**** Extracted records

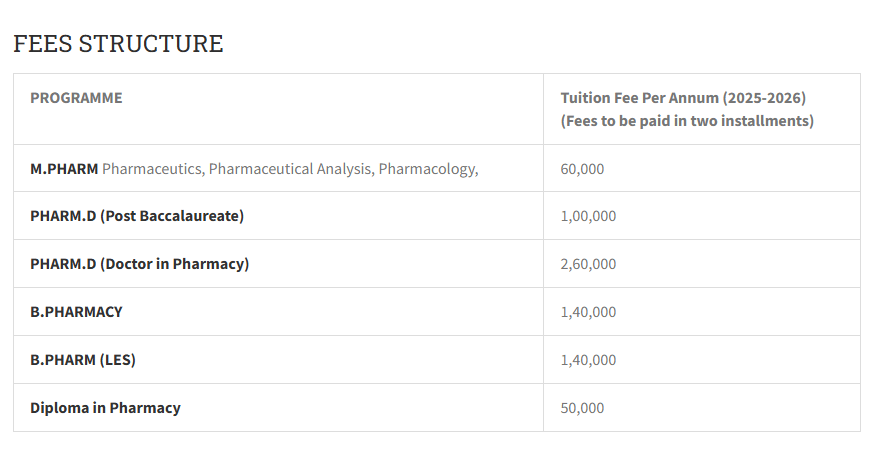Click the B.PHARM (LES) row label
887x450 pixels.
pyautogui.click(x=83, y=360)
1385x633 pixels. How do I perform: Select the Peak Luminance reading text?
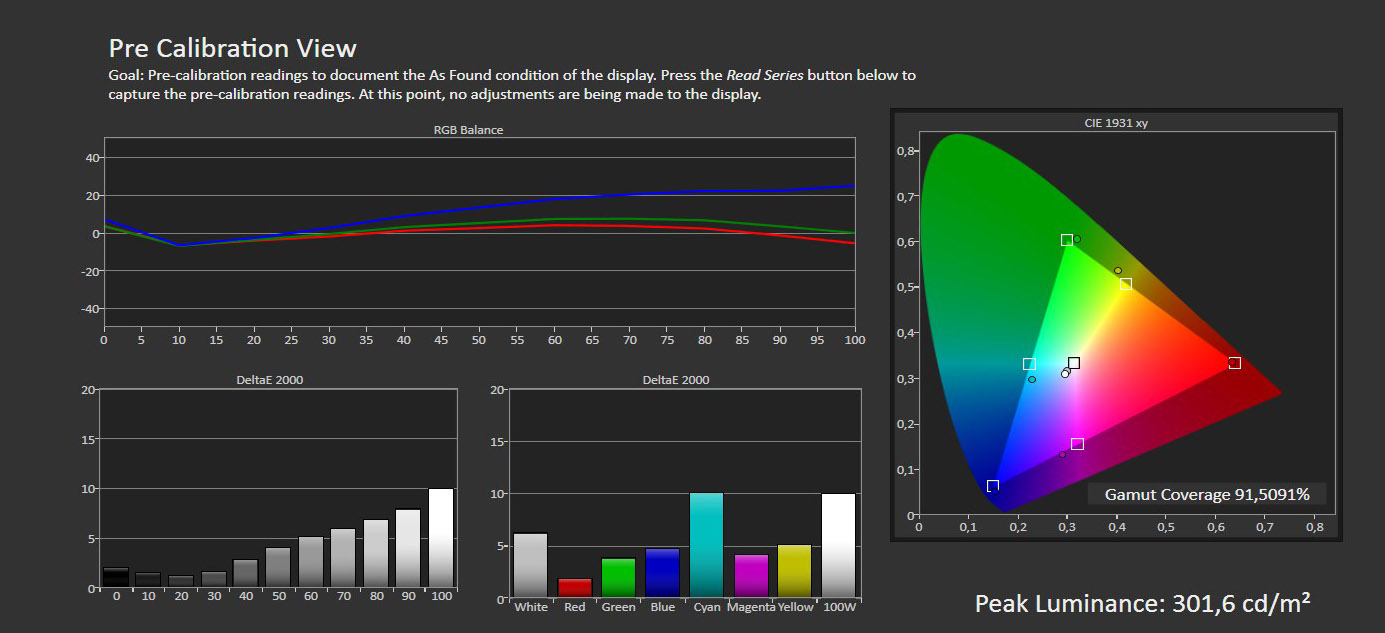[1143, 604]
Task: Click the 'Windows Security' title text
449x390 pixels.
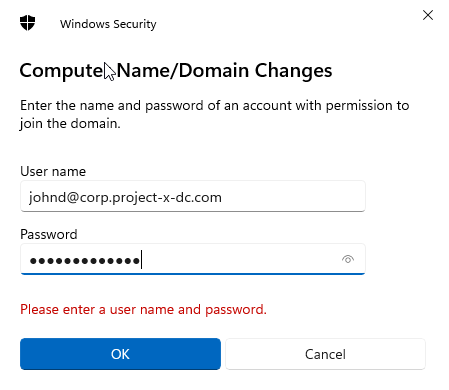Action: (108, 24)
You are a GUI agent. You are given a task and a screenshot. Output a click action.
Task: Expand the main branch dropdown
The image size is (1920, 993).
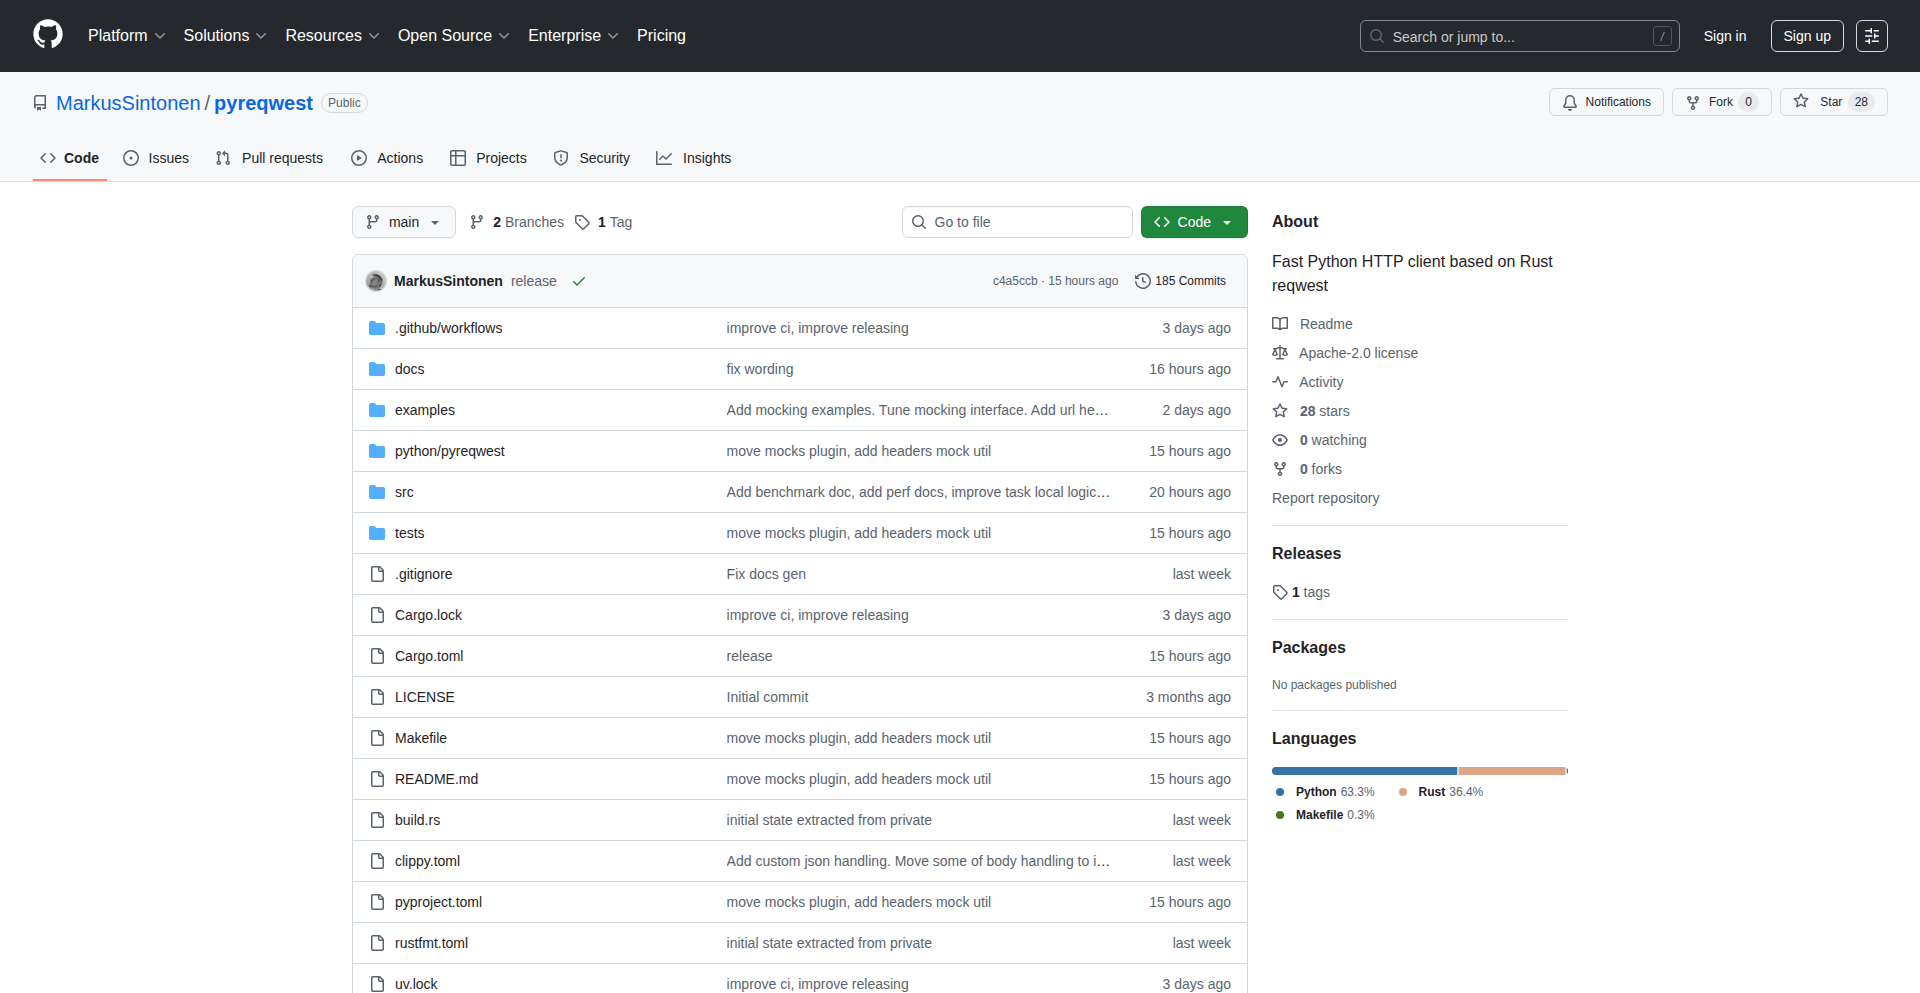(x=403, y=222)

********

In all the items above, swap "screenshot" for "screen image" and write them out again with nothing else changed. Leave out the pictures.

| Problem solution |
Click the B.PHARM (LES) row label
887x450 pixels.
pyautogui.click(x=83, y=360)
1385x633 pixels. How do I perform: Select the Peak Luminance reading text?
[1143, 604]
Task: Click the 'Windows Security' title text
449x390 pixels.
Action: (108, 24)
You are a GUI agent. You are given a task and a screen image. Output a click action.
Task: Expand the main branch dropdown
The image size is (1920, 993).
(x=403, y=222)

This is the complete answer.